— Stated goal —
Copy out the following rows verbatim.

---+---

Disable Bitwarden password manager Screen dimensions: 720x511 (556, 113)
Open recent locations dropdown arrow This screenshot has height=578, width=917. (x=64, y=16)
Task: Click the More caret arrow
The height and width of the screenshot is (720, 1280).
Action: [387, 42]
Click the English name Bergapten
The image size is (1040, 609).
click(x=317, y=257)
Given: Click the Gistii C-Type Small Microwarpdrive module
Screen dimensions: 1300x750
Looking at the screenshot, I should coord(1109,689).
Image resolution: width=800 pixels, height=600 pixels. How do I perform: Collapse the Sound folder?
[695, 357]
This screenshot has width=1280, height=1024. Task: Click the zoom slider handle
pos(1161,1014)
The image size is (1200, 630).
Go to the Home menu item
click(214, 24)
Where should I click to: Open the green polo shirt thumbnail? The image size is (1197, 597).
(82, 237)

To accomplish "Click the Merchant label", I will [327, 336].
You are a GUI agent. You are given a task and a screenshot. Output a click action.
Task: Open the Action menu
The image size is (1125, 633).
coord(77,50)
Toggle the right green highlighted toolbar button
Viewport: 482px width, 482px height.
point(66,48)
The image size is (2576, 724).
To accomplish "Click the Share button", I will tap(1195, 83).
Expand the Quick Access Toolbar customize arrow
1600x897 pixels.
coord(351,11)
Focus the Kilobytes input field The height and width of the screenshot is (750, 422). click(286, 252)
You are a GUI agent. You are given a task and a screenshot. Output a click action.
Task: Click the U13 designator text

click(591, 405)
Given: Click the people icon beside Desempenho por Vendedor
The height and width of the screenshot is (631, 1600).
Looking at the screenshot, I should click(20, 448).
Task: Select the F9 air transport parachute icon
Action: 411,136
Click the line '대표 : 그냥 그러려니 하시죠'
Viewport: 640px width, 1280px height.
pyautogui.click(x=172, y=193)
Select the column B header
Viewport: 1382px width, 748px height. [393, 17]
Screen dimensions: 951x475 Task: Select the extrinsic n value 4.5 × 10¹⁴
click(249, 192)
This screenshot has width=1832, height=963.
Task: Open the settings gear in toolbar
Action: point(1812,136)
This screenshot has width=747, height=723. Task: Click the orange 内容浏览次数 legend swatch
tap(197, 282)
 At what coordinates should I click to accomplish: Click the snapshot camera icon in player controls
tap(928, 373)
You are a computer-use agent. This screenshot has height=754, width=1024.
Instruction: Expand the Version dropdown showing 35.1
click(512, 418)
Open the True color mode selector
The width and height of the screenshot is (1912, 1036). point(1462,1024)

---+---

— Reply —
Disable Bitwarden password manager Screen dimensions: 720x511 (556, 113)
Open recent locations dropdown arrow This screenshot has height=578, width=917. (x=64, y=16)
Task: Click the More caret arrow
The height and width of the screenshot is (720, 1280).
Action: [387, 42]
Click the English name Bergapten
The image size is (1040, 609).
click(x=317, y=257)
Given: Click the Gistii C-Type Small Microwarpdrive module
Screen dimensions: 1300x750
Looking at the screenshot, I should coord(1109,689).
Image resolution: width=800 pixels, height=600 pixels. How do I perform: Collapse the Sound folder?
[695, 357]
This screenshot has width=1280, height=1024. Task: Click the zoom slider handle
pos(1161,1014)
The image size is (1200, 630).
Go to the Home menu item
click(214, 24)
Where should I click to: Open the green polo shirt thumbnail? The image size is (1197, 597).
(82, 237)

To accomplish "Click the Merchant label", I will [327, 336].
You are a GUI agent. You are given a task and a screenshot. Output a click action.
Task: Open the Action menu
The image size is (1125, 633).
coord(77,50)
Toggle the right green highlighted toolbar button
Viewport: 482px width, 482px height.
point(66,48)
The image size is (2576, 724).
To accomplish "Click the Share button", I will tap(1195, 83).
Expand the Quick Access Toolbar customize arrow
1600x897 pixels.
coord(351,11)
Focus the Kilobytes input field The height and width of the screenshot is (750, 422). click(286, 252)
You are a GUI agent. You are given a task and a screenshot. Output a click action.
Task: Click the U13 designator text

click(591, 405)
Given: Click the people icon beside Desempenho por Vendedor
The height and width of the screenshot is (631, 1600).
Looking at the screenshot, I should click(20, 448).
Task: Select the F9 air transport parachute icon
Action: 411,136
Click the line '대표 : 그냥 그러려니 하시죠'
Viewport: 640px width, 1280px height.
pyautogui.click(x=172, y=193)
Select the column B header
Viewport: 1382px width, 748px height. [393, 17]
Screen dimensions: 951x475 Task: Select the extrinsic n value 4.5 × 10¹⁴
click(249, 192)
This screenshot has width=1832, height=963.
Task: Open the settings gear in toolbar
Action: point(1812,136)
This screenshot has width=747, height=723. Task: Click the orange 内容浏览次数 legend swatch
tap(197, 282)
 At what coordinates should I click to accomplish: Click the snapshot camera icon in player controls
tap(928, 373)
You are a computer-use agent. This screenshot has height=754, width=1024.
Instruction: Expand the Version dropdown showing 35.1
click(512, 418)
Open the True color mode selector
The width and height of the screenshot is (1912, 1036). point(1462,1024)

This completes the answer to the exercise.